* **WORK TASK**:
Your answer should consist only of the line with "Screen dimensions: 1260x745" and the lines after it, reproduced exactly through the end of the entries below.

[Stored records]
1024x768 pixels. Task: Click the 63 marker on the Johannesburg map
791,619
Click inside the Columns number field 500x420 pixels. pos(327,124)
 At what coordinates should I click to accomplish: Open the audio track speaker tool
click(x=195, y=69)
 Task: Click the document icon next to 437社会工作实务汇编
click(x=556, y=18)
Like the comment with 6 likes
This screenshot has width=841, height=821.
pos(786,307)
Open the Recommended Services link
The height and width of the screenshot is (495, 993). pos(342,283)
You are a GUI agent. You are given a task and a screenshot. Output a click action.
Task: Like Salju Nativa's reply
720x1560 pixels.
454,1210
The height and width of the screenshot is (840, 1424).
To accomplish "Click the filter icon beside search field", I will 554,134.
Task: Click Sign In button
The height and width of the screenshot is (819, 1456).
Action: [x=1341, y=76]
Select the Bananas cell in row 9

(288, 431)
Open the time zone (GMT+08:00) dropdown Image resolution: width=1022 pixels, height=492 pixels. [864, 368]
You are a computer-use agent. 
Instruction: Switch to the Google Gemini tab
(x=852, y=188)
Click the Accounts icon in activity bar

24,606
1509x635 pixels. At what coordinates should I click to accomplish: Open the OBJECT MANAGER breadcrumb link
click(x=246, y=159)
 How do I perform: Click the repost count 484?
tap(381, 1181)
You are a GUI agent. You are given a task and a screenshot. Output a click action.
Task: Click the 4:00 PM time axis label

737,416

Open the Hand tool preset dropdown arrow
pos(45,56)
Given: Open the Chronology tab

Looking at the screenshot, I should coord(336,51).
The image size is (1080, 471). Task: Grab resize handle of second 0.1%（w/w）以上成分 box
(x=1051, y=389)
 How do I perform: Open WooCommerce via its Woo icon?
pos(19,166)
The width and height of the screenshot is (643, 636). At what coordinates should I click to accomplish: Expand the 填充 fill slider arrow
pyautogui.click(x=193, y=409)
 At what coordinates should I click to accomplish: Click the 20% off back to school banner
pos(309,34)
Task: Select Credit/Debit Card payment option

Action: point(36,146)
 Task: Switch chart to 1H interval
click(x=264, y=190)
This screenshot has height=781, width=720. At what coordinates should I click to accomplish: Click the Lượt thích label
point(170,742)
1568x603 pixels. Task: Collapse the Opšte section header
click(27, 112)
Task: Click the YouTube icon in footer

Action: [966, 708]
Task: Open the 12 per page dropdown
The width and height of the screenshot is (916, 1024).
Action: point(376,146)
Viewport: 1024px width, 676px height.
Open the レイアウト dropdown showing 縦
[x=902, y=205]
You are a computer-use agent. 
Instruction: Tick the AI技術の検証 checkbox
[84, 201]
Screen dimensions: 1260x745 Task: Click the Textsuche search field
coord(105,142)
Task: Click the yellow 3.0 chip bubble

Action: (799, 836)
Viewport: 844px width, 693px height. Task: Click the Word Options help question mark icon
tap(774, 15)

* **YOUR SOLUTION**:
Screen dimensions: 1260x745 Task: Click the Textsuche search field
coord(105,142)
Task: Click the yellow 3.0 chip bubble

Action: (799, 836)
Viewport: 844px width, 693px height. Task: Click the Word Options help question mark icon
tap(774, 15)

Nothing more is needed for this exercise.